- Specialty: Dermatology

= Annular elastolytic giant-cell granuloma =

Annular elastolytic giant-cell granuloma (also known as "Giant cell elastophagocytosis," "Meischer's granuloma," "Miescher's granuloma of the face") is a cutaneous condition characterized histologically by a dermal infiltrate of macrophages.

== Signs and symptoms ==
The most common presentation of annular elastolytic giant-cell granuloma is one or more annular or ring-shaped patches with elevated borders, atrophy, and central hypopigmentation. Generalized papular lesions may also be observed.

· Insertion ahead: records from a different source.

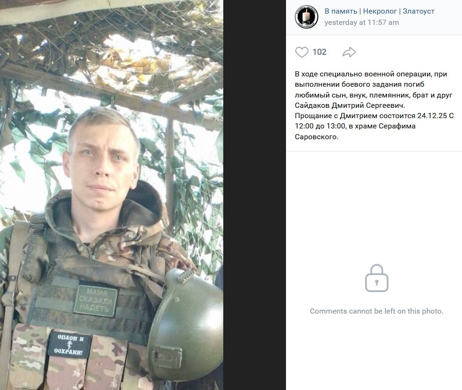Open the 'yesterday at 11:57 am' timestamp link
Viewport: 462px width, 390px height.
click(362, 23)
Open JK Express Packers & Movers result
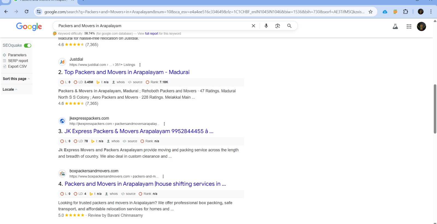The height and width of the screenshot is (224, 437). tap(138, 131)
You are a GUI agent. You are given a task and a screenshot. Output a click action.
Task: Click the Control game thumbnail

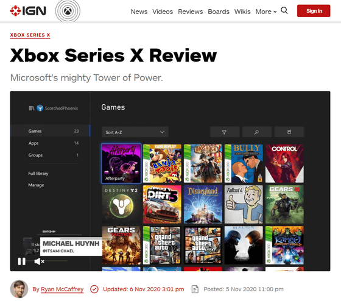(284, 163)
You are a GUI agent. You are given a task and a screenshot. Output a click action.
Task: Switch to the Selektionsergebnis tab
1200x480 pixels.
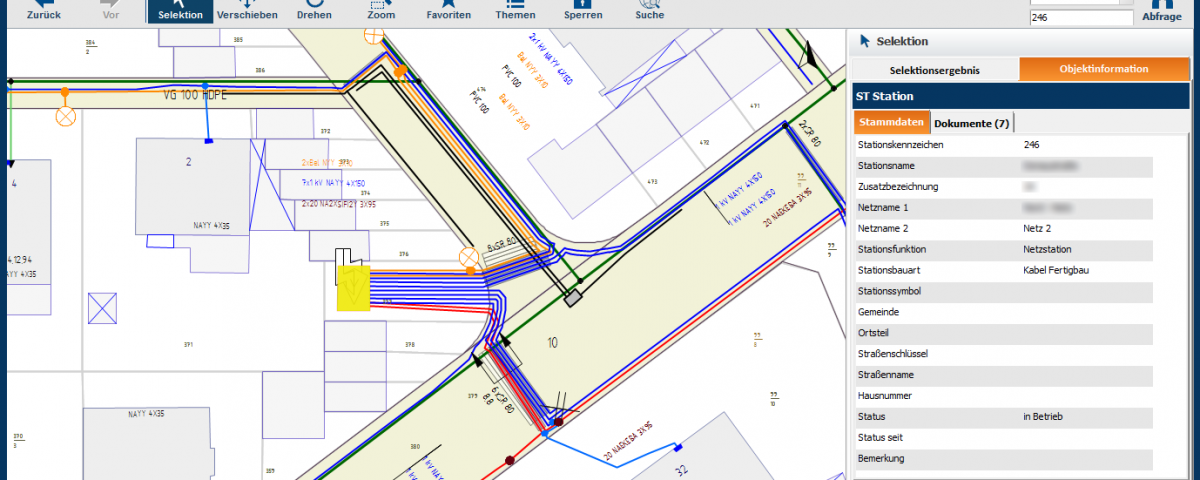point(935,69)
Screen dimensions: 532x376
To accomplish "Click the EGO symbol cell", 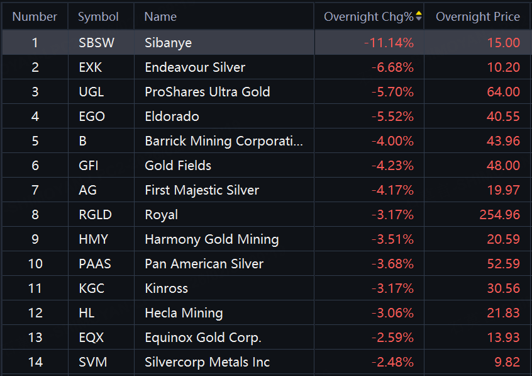I will (x=92, y=117).
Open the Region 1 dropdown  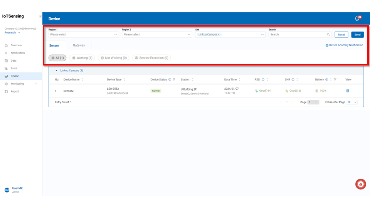click(83, 35)
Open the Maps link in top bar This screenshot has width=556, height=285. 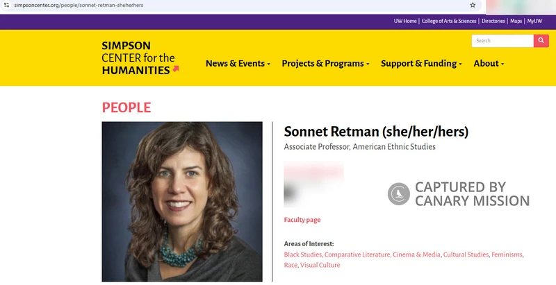click(x=516, y=21)
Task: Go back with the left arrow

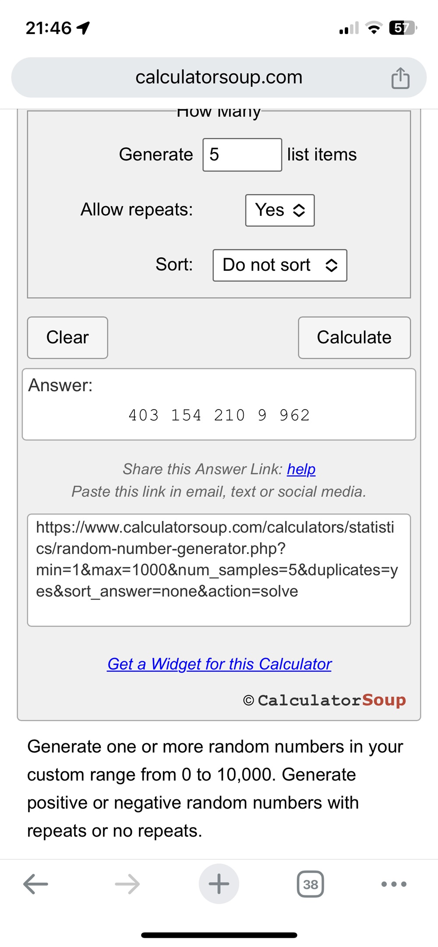Action: point(36,884)
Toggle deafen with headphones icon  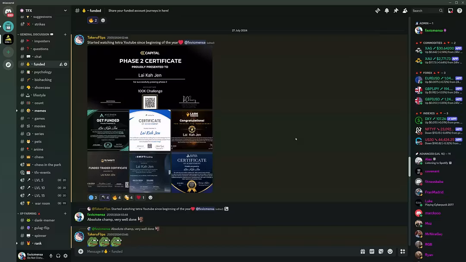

Although it sporadically affects covered areas as well, annular elastolytic giant-cell granuloma is generally thought to be a disease that primarily affects sun-exposed areas.

== Diagnosis ==
Histopathologically, an annular elastolytic giant-cell granuloma exhibits a granulomatous reaction accompanied by phagocytosis of the elastic fibers, elastolysis,  and multinucleate giant cells devoid of or reduced in elastin fibers. Other hallmarks of the histopathology include the lack of mucin deposition and collagen necrobiosis.

== Treatment ==
The handling of these cases is debatable, with differing results from topical treatments using tacrolimus, retinoids, and corticosteroids, and systemic treatments using methotrexate, isotretinoin, clofazimine, acitretin, and hydroxychloroquine.